Internet Access for Macintoshes behind ISA 2000 Part 1

In a default SBS2000 or SBS 2003 Premium installation, ISA is configured to allow outbound web and internet access for members of a Windows security group. Macintosh workstations cannot interact with this particular interface and, as such, will not be able to get out to the internet, even when proxy information is correctly configured. This document discusses one of two possible ISA configuration changes that will allow Macintosh workstations to access the internet. The solution in this first method assumes that the organization using ISA does NOT want to limit access to the internet for anyone on the local intranet. If this type of internet access restriction is desired, please look at the second document (coming soon) for that implementation.

ISA 2000 has four areas that much be changed in order for Macs to access the public internet. All four areas have one item in common – they all rely on Windows authentication information that the Macs cannot supply. For that reason, all four areas must be set so no authentication information is requested.

Follow these steps to make the necessary configuration changes to ISA:

1. Open the ISA Management console.

2. Expand the Access Policy folder.
3. In the Site and Content Rules folder, make the following changes to both the Small Business Server Internet Access Site and Content Rule and the Small Business Server All Users Site and Content Rule:
   1. Right-click on the rule and select Properties.

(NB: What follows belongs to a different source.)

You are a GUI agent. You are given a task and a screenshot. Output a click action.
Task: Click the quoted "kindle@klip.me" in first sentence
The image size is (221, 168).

   2. Click on the Applies To tab.
   3. Select the Any Request radio button and click OK.
4. Repeat step 3 for the Small Business Internet Access Protocol Rule in the Protocol Rules folder.
5. Right-click on the server and select Properties.
6. Click the Outgoing Web Requests tab.
7. Under Connections, turn off the Ask unauthenticated users for identification checkbox and click OK.
8. When prompted, save the changes and restart the ISA services.